Establish how many lines in the material include the string "computer" and report it as a lone number.

*Records supplied*.
● ● ● ● ● ● ●
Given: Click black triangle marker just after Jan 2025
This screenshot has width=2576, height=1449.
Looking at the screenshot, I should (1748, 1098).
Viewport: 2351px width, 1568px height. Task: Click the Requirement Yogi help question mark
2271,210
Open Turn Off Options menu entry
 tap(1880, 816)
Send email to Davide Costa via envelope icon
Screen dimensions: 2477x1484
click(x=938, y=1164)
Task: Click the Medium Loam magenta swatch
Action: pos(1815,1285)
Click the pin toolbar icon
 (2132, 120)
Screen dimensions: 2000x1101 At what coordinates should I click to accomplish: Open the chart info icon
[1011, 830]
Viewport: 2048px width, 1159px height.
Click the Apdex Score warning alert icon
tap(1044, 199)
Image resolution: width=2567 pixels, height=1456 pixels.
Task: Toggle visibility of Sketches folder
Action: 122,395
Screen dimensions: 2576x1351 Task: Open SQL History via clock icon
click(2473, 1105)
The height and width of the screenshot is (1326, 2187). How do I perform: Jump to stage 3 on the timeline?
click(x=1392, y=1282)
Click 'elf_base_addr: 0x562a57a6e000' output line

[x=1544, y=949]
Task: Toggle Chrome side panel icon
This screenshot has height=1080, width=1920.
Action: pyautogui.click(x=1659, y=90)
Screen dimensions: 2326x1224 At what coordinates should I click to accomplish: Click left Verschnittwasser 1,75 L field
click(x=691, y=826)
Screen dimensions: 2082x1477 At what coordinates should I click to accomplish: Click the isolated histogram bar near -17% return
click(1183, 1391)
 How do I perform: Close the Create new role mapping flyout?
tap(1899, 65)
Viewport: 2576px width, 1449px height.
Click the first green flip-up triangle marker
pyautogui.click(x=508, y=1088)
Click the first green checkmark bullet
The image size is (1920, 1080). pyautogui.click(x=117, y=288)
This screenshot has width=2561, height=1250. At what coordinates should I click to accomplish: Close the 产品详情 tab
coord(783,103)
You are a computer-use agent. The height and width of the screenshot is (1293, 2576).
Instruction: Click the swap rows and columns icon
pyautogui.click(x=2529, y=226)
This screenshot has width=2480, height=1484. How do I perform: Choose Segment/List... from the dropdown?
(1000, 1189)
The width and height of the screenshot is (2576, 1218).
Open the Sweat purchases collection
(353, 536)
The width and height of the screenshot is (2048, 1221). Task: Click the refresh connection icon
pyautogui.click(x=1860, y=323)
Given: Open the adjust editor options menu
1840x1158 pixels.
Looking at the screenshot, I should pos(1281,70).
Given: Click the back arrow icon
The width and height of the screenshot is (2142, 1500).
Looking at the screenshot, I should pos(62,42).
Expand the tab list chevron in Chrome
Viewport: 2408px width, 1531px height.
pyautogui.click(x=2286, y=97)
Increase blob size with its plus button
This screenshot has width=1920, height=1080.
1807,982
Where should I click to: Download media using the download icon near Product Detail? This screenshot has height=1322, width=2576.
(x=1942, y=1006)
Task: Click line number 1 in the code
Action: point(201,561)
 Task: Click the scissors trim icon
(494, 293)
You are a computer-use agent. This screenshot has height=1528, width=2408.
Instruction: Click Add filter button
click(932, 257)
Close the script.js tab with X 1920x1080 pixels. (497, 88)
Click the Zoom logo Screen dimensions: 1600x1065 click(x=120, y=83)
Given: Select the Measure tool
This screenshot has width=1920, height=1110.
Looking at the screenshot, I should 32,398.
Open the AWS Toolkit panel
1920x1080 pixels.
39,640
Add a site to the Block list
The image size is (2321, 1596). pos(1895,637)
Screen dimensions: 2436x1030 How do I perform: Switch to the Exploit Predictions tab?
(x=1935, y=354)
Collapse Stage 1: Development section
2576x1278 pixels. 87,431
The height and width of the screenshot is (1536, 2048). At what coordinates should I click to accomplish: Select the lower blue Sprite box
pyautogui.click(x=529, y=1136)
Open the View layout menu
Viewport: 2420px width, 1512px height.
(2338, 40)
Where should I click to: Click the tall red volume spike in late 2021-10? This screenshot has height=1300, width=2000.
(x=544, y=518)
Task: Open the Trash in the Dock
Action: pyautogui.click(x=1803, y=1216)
● ● ● ● ● ● ●
*Problem solution*. 2